In the 1970’s, I wrote columns for a newspapers which disseminated their pages across the city in which I lived. I was excited. I was hyped. I was a teen.
More than thirty years later, I still care about and express my sentiments on topics of interest to teens. The difference, this go around the block, is that I am a mother of teens. Yet, I am no less excited or hyped to be writing about them.
Instead of wondering what my friends will think when they see my prose under my name, I wonder what my children’s friends will think. Just last week, I received a post from a young one who had read a bit which was published in an international source. She chirped and tweeted on about how much my exposition reminded her of the exposition of my oldest daughter.
Another time, a teacher happened to read something I had written about my only child who is not yet officially an adolescent, my youngest son. She mused into my ear about what kind of mother would write that kind of fluff about her kids. I smiled with about a quarter of my mouth and nodded at her acumen. Happily, except for academic publications, I never post my last name.
In yet a different set of circumstances, my oldest son, a youth fully vested in the rites of growing overnight, literally, through clothing sizes, and of eating only little more than half of most carbohydrates which I bring to the table, exclaimed, in grand rhetoric, that my writing had become increasingly too severe. He prescribed a course in which I would return to contemplating, for the purpose of public display, the geckos smashed in our washing machine, the dumpster cats beyond our front door, and the imaginary hedgehogs which populate our personal domain. The lad added that if I wanted to chip in for a better Ipod, I’d be doing quite well.
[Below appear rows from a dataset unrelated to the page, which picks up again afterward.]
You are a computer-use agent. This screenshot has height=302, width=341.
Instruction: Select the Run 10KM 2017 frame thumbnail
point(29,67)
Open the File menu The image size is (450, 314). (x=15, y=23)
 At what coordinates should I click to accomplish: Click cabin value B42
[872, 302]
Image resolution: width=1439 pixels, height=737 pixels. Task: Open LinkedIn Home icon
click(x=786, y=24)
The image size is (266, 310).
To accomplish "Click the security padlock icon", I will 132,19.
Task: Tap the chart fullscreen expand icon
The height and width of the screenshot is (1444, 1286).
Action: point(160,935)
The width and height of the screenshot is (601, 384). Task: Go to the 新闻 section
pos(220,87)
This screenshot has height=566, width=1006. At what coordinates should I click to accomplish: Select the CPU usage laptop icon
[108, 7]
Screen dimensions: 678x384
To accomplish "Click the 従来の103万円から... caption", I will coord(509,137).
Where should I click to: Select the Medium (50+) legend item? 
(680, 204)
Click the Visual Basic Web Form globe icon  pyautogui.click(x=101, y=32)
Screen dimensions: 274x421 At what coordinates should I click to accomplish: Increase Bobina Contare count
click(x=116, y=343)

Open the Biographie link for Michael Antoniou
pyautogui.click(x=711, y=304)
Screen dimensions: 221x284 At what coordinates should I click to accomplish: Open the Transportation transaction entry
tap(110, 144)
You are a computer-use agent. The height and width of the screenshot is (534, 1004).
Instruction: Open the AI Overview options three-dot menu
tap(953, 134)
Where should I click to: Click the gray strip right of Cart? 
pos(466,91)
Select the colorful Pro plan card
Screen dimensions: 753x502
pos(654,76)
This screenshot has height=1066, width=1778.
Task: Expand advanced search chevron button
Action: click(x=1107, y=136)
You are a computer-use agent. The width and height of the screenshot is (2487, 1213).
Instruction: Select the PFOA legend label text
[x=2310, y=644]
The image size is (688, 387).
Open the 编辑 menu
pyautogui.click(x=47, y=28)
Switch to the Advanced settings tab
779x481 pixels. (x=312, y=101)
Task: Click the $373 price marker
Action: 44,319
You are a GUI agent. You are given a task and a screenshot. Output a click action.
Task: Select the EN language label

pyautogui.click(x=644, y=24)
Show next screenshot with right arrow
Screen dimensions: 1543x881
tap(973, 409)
As for my oldest, a girl in her not-yet-in-college glory, she shrugs and then introduces me to new ways to manipulate text. It’s beyond her ken that her mother can be a word expert without also possessing prowess with software.
By the time my better half returns home, socks have been tossed (you have a better way to let them vent?), tomato sauce has been made and greedily quaffed, and a variety of questions about Pythagorean identities and triangles lay on the diningroom table and floor. From whichever corner of the sofa I have sought refuge, I look up at this man, who I met when I was only eighteen. Rather than words of welcome, I whisper, “they’re yours for the next half hour.”